## [PAGE]
==============================

Tuesday, 26 April 2016

infoQ:Top 10 Performance Mistakes

Top 10 Performance Mistakes: "Martin Thompson, co-founder of LMAX, keynoted on performance at QCon São Paulo 2016. Initially entitled “Top Performance Myths and Folklore”, Thompson renamed the presentation “Top 10 Performance Mistakes” because “we all make mistakes and it’s very easy to do that.”

This is a digest of the top 10 performance related mistakes he has seen in production, including advice on avoiding them."

8. Data Dependent Loads. Thompson presented the results of a benchmark measuring the time needed to perform one operation when attempting to sum up all longs in a 1GB array located in memory (RAM). The time depends on how the memory is accessed, and is presented in the following table:
10-perf-ops
The results of this benchmark show that not all memory operations are equal, and one needs to be careful how it deals with them. Thompson considers that it is important to know some basics regarding the performance of various data structures, noting that Java’s HashMap is over ten times slower than .NET Dictionary for structures larger than 2GB. He added that there are cases when .NET is much slower than Java.

7. Too Much Allocation. While allocation is almost free in many cases, claiming back that memory is not free because the garbage collector needs significant time when working on large sets of data. When lots of data is allocated, the cache is filled up and older data is discarded, making operations on that data to take 90ns/op instead of 7ns/op, which is more than an order of magnitude slower.
6. Going Parallel. While going parallel is very attractive for certain algorithms, there are some limitations and overhead associated with it. Thompson cited the paper Scalability! But at what COST? in which the authors compare parallel systems with single threaded ones by introducing COST (Configuration that Outperforms a Single Thread), defined as
The COST of a given platform for a given problem is the hardware configuration required before the platform outperforms a competent single-threaded implementation. COST weighs a system’s scalability against the overheads introduced by the system, and indicates the actual performance gains of the system, without rewarding systems that bring substantial but parallelizable overheads.
The authors have analyzed the measurements of various data-parallel systems and concluded that “many systems have either a surprisingly large COST, often hundreds of cores, or simply underperform one thread for all of their reported configurations.”
In this context Thompson remarked that there is a certain communication and synchronization overhead associated with parallel tasks, and some of the activity being intrinsically serial and not parallelizable. According to Amdahl Law, if 5% of a system’s activity needs to be serial, then the system’s speed improvement will be maximum 20 times no matter how many processors are used.

==============================

## [RAW RECORDS]
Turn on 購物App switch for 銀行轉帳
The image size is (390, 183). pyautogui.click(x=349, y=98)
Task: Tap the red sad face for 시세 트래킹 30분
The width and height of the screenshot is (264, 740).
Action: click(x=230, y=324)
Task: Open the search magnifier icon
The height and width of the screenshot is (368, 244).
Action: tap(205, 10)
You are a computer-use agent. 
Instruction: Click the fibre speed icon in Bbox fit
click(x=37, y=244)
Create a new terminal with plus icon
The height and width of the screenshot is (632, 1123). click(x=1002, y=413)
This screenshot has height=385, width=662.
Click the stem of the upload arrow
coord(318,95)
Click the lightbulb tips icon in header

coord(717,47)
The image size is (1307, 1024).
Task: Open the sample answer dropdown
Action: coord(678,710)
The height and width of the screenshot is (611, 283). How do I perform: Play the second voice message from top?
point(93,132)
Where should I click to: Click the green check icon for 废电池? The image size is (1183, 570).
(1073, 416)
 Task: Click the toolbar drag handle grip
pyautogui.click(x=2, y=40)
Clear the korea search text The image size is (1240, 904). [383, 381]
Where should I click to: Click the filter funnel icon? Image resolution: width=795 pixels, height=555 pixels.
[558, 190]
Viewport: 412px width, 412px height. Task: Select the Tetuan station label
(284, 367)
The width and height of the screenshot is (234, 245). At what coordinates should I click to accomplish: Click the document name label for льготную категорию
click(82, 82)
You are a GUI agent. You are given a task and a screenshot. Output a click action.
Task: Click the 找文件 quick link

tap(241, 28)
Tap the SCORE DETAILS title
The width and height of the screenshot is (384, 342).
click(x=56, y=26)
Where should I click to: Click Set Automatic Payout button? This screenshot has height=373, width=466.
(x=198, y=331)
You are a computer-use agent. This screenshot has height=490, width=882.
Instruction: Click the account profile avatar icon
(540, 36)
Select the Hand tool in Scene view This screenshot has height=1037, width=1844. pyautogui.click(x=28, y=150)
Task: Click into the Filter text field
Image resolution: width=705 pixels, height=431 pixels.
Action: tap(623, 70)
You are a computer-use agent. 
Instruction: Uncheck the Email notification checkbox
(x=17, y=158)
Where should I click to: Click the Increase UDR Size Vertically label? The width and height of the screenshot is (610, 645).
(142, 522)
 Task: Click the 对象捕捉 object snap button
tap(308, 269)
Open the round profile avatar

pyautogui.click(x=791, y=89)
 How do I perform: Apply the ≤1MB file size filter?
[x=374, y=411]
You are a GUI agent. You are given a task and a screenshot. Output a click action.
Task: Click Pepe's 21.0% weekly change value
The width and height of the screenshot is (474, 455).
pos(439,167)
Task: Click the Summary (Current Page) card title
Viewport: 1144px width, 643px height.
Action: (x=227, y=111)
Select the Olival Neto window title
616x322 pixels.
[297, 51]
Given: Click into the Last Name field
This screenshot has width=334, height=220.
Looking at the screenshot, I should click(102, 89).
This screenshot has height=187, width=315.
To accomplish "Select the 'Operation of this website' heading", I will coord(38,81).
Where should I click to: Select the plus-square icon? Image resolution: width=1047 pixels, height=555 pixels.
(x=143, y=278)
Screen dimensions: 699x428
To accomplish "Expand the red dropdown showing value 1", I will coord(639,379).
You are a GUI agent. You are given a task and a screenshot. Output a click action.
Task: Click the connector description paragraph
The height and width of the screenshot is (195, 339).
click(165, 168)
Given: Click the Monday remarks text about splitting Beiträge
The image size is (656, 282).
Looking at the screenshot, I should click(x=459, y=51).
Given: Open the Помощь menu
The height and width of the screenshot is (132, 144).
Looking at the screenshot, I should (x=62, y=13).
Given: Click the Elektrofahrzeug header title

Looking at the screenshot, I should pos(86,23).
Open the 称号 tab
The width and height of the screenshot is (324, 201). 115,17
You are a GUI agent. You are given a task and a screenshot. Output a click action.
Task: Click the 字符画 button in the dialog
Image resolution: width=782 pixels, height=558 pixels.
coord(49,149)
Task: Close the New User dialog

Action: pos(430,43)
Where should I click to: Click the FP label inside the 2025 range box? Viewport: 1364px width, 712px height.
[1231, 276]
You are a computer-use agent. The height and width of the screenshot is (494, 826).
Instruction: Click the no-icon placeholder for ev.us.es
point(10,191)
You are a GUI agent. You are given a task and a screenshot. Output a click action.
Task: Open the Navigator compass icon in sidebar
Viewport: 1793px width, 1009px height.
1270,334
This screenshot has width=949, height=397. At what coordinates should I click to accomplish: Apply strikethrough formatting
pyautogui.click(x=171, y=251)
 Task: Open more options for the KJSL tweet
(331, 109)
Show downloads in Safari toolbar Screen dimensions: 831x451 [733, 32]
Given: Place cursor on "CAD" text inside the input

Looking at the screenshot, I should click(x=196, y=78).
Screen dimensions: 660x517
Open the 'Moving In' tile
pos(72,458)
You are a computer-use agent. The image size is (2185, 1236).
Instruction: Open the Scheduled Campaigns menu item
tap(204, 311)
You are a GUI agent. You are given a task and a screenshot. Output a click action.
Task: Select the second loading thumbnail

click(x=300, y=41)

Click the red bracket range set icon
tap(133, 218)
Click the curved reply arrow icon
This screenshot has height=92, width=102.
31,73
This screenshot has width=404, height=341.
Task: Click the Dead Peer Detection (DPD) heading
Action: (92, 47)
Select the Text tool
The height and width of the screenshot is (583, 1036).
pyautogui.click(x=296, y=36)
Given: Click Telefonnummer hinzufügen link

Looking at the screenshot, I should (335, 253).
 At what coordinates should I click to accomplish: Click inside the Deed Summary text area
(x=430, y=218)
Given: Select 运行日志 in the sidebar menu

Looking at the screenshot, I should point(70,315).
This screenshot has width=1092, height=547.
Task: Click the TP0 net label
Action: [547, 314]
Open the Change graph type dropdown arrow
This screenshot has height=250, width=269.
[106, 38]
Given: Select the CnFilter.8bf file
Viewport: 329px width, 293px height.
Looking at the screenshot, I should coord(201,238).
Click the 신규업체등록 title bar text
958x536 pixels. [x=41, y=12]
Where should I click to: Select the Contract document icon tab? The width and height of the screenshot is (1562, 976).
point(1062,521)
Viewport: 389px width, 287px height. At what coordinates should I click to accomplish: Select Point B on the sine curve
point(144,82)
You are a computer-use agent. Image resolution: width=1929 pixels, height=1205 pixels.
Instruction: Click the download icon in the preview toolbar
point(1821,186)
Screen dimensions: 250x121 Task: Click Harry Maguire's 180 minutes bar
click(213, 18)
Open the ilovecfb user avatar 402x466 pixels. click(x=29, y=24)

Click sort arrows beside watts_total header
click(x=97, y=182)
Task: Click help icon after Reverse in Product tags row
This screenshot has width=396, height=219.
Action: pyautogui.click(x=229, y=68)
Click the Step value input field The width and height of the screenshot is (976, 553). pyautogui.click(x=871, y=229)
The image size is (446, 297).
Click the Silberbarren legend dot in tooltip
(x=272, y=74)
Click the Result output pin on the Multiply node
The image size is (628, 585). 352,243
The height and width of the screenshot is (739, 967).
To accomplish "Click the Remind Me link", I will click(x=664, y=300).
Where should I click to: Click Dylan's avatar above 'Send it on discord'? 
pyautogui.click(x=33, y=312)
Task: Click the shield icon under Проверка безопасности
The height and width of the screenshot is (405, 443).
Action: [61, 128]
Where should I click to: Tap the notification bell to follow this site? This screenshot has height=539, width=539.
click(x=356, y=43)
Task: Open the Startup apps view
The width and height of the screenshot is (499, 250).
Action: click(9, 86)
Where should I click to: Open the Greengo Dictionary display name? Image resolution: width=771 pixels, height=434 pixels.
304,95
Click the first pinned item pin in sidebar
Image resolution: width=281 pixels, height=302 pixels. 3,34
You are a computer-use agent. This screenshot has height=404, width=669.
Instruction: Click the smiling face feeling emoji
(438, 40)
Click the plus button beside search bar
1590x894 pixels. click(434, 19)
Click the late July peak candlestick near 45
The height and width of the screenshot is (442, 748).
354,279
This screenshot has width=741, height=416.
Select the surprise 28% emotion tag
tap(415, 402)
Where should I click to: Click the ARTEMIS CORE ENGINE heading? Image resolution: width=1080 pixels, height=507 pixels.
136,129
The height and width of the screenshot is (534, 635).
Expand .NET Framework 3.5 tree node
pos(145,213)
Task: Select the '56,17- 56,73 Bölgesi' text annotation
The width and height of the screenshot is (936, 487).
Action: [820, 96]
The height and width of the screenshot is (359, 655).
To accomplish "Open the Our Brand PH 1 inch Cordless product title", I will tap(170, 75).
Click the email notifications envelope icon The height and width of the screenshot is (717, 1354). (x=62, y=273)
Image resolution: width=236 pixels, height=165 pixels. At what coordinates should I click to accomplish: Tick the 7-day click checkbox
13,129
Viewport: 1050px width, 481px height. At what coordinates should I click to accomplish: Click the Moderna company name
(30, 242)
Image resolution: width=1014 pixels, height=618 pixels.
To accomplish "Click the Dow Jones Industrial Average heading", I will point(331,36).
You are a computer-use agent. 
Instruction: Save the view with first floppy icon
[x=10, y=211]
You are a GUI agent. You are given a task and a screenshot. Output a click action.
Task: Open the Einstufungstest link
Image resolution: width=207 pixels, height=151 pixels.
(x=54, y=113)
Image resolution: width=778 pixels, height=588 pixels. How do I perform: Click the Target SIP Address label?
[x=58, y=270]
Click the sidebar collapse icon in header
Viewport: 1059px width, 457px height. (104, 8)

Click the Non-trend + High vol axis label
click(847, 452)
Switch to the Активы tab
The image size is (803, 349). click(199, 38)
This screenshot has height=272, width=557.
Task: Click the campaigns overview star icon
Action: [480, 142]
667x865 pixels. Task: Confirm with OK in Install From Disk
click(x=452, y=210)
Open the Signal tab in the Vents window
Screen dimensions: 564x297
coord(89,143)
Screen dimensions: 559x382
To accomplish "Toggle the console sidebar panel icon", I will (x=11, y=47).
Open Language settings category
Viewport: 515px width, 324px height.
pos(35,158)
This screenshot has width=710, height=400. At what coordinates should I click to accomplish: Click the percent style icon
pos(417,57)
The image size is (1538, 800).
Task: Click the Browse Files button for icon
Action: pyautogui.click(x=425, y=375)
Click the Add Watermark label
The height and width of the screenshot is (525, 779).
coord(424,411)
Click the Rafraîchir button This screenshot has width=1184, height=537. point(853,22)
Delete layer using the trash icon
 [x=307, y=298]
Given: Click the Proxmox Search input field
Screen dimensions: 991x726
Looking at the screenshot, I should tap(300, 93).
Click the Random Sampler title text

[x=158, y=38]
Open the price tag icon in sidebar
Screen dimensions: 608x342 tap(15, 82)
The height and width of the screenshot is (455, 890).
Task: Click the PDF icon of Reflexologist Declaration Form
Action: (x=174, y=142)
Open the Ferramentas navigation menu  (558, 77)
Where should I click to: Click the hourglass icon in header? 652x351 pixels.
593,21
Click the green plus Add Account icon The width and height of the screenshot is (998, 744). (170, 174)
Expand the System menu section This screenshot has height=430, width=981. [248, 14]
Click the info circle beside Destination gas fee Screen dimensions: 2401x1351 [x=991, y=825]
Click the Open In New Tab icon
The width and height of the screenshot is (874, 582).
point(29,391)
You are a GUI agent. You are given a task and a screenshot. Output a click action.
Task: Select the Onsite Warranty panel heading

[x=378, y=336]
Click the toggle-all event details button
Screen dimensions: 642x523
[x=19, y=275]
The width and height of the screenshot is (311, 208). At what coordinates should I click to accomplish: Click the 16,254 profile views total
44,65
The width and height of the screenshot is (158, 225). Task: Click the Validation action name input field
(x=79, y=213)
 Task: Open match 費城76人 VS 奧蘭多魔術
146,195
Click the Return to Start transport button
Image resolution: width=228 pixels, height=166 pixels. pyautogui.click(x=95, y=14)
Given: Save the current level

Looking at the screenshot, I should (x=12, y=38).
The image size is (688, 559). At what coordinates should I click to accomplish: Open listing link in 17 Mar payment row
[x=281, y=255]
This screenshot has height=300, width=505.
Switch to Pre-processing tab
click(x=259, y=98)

==============================

## [TASK INSTRUCTIONS]
1 > From the performance mistakes page above the rows, copy out the passage that begins at the words "7. Too Much" and stops after the words "of magnitude slower.".
2 > Based on the performance mistakes page above the rows, what was the original title of Martin Thompson's keynote before he renamed it?

## [RESPONSES]
1 >
7. Too Much Allocation. While allocation is almost free in many cases, claiming back that memory is not free because the garbage collector needs significant time when working on large sets of data. When lots of data is allocated, the cache is filled up and older data is discarded, making operations on that data to take 90ns/op instead of 7ns/op, which is more than an order of magnitude slower.

2 > Top Performance Myths and Folklore